Minor comment is that I would like to also have other common (non-bird) garden animals included (fox, hedgehog, squirrel, rat, cat, dog etc ).
This is essential … it must be possible for us to replicate your training, and expand with own images/bounding boxes.
I don’t have a strong view … I would be tempted to try training on the desktop first though.
Perfect.
Yes, exactly.
It would be great to enable alternative alert mechanisms ( eg send signal/telegram messages ) as an extension point … maybe even as simple as calling an external script.
Thanks
We’ve been looking at various “texting” interfaces for alerts. It needs to be:
Quick – only a few seconds between message sent and message received
Rich media – images in addition to text. Bonus points for video.
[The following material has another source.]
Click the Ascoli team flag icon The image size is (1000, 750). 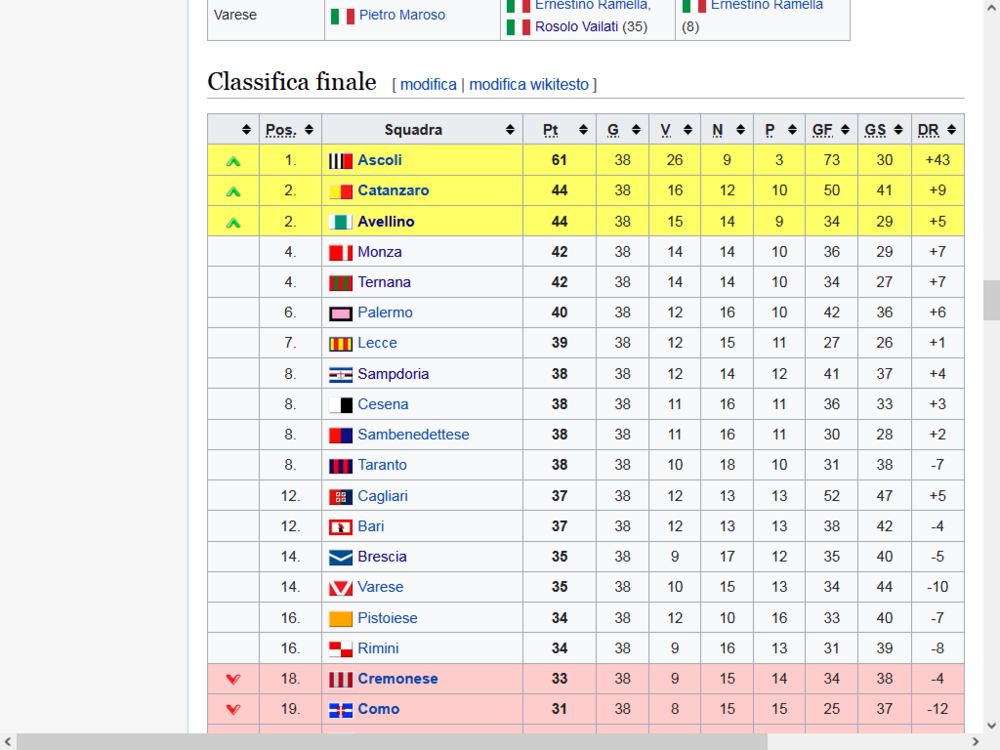(341, 161)
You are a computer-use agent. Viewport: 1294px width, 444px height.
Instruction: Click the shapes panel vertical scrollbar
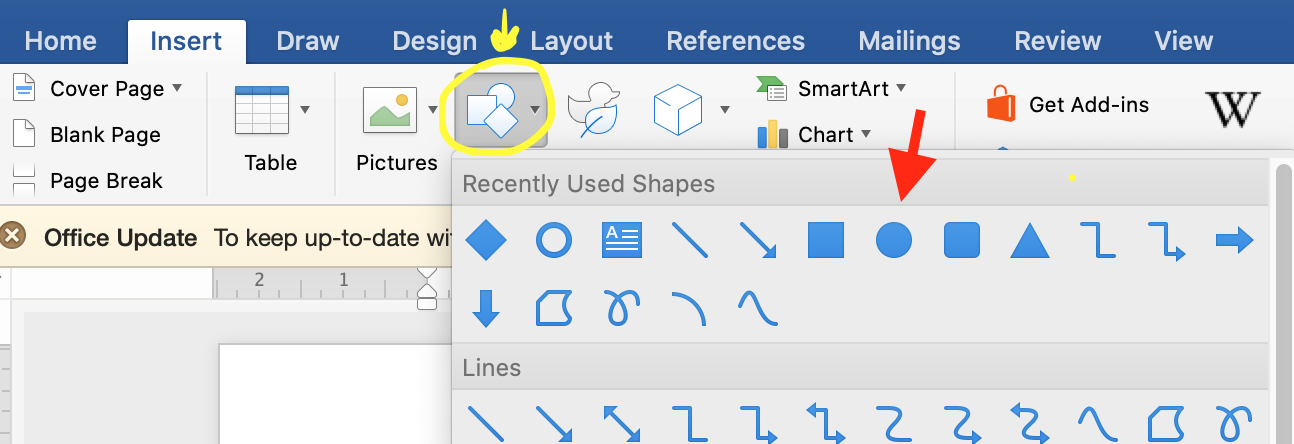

Mobile alert – alerts you when a new message is available
Easy set-up – if it requires an account, it should be free to sign-up. If a separate app is required it shouldn’t be a headache to get up and running and connected to your Vizy.
Gmail is easy and we’ll add it as a “text message” option, but it’s not quick and emails don’t typically have mobile alerts. SMS is an option, but there are carrier and country complications because they use the mobile network. We will add IFTTT. Its message functionality isn’t very sophisticated, but it’s great for events and tying into other things (e.g. home automation). It’s also very simple for us to integrate, which is a plus. Discord should work fine as an alert provider and gets bonus points because it offers 2-way communication – Vizy could receive messages as well as send them. Pushsafer is not well-known, but it’s nice because it has lots of options for alerts (sounds, images, icons) and it’s very maker-centric. There are others I’m sure – we’re open to suggestions!
Edward
Well, I’m already using https://github.com/AsamK/signal-cli to send signal messages for my daily electricity consumption
I know telegram has a decent API … eg https://github.com/rahiel/telegram-send
I run both on my phone + desktop, so get alerts as needed.
Do you use the Signal app to receive the messages/alerts?
Yes - thats the phone screenshot above.
Signal looks like it hits all of the requirements quite well
Thank you Edward - that worked.
I need to study tensor flow newbie basics instead of jumping in and generating exceptions.
Cool – just curious, what are you working on?